-- Data shown follows --

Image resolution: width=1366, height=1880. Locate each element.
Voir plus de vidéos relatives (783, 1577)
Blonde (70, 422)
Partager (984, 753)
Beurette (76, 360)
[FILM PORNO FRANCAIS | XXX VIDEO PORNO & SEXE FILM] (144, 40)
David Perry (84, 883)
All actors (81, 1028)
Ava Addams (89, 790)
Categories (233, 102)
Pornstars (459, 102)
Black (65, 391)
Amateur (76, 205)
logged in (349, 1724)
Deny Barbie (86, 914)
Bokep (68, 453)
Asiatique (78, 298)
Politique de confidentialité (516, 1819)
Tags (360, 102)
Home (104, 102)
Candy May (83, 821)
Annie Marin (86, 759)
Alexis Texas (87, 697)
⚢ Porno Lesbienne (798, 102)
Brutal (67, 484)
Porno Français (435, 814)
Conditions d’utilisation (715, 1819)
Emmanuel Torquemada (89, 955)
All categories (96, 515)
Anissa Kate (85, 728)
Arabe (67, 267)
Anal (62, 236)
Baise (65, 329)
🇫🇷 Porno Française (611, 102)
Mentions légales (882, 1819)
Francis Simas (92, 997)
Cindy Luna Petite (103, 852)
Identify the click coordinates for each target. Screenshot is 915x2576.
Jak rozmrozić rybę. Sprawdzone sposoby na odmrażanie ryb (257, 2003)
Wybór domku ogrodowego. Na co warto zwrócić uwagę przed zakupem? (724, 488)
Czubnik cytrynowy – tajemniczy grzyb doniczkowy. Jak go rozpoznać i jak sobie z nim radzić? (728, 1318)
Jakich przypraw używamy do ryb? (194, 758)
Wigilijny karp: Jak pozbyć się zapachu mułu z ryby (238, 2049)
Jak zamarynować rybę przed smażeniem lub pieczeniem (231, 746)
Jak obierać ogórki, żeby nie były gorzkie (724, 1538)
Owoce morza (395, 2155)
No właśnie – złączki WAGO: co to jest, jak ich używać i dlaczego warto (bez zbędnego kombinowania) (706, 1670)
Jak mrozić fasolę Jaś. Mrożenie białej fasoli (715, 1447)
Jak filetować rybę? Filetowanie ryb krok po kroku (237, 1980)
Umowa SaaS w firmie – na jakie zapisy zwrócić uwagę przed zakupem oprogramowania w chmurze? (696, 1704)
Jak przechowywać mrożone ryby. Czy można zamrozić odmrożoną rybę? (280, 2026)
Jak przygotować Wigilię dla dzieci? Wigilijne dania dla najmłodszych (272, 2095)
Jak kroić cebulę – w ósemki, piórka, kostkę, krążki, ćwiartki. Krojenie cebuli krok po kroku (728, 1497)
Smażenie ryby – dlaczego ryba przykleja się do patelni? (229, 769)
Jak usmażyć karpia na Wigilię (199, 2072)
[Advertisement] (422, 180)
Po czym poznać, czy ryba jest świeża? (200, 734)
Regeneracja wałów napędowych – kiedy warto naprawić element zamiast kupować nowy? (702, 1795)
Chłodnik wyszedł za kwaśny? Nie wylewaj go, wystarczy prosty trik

-- Data shown concluded --

Task statement
Lines from the one containing "No właśnie –" through the last line of the data above are the only output wanted; restate them exactly.

Exercise response
No właśnie – złączki WAGO: co to jest, jak ich używać i dlaczego warto (bez zbędnego kombinowania) (706, 1670)
Jak mrozić fasolę Jaś. Mrożenie białej fasoli (715, 1447)
Jak filetować rybę? Filetowanie ryb krok po kroku (237, 1980)
Umowa SaaS w firmie – na jakie zapisy zwrócić uwagę przed zakupem oprogramowania w chmurze? (696, 1704)
Jak przechowywać mrożone ryby. Czy można zamrozić odmrożoną rybę? (280, 2026)
Jak przygotować Wigilię dla dzieci? Wigilijne dania dla najmłodszych (272, 2095)
Jak kroić cebulę – w ósemki, piórka, kostkę, krążki, ćwiartki. Krojenie cebuli krok po kroku (728, 1497)
Smażenie ryby – dlaczego ryba przykleja się do patelni? (229, 769)
Jak usmażyć karpia na Wigilię (199, 2072)
[Advertisement] (422, 180)
Po czym poznać, czy ryba jest świeża? (200, 734)
Regeneracja wałów napędowych – kiedy warto naprawić element zamiast kupować nowy? (702, 1795)
Chłodnik wyszedł za kwaśny? Nie wylewaj go, wystarczy prosty trik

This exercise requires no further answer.